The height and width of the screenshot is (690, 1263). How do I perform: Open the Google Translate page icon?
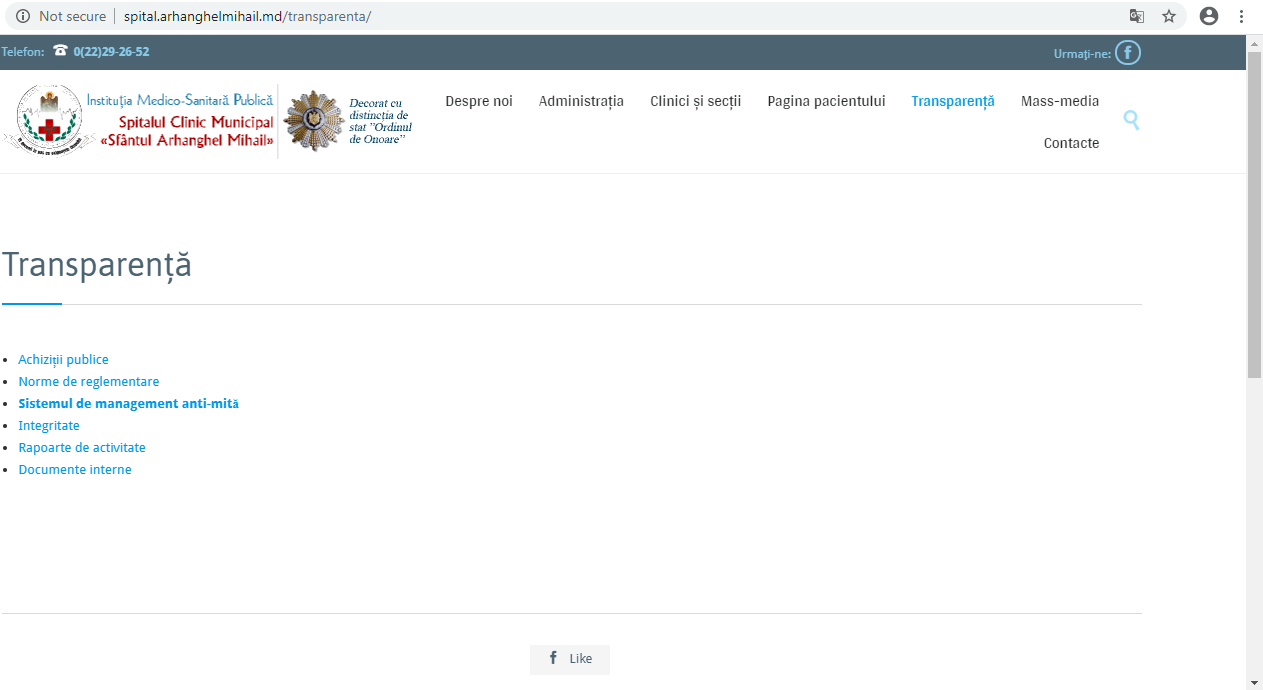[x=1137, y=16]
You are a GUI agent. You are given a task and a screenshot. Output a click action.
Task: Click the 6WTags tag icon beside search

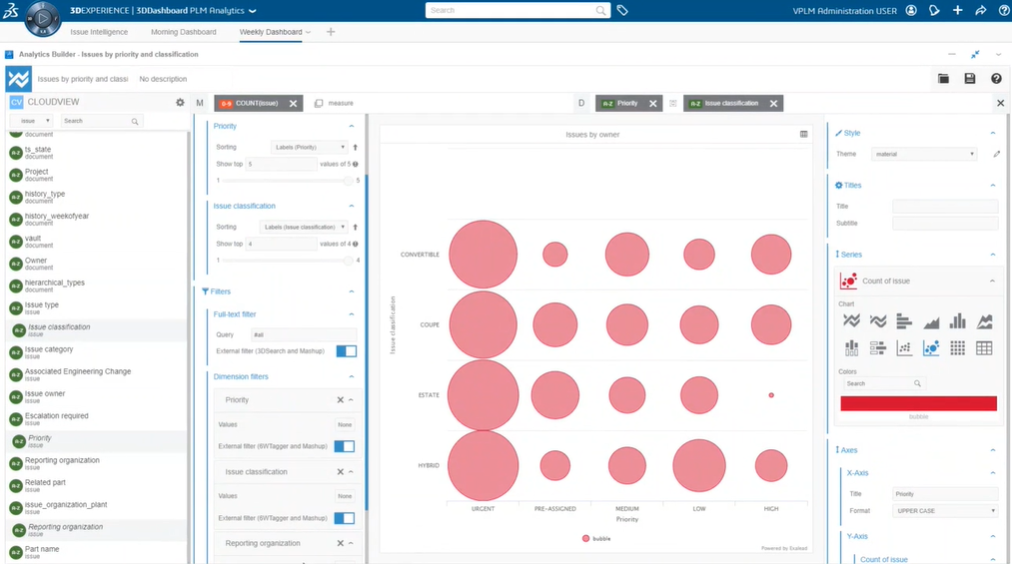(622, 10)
────────────────────────────────────────
Exercise aim – Give every line of the records above as a JSON list of strings, one string per line, leaving out blank lines and the pictures.

Answer to this task –
[
  "The height and width of the screenshot is (690, 1263). How do I perform: Open the Google Translate page icon?",
  "[x=1137, y=16]",
  "You are a GUI agent. You are given a task and a screenshot. Output a click action.",
  "Task: Click the 6WTags tag icon beside search",
  "(622, 10)"
]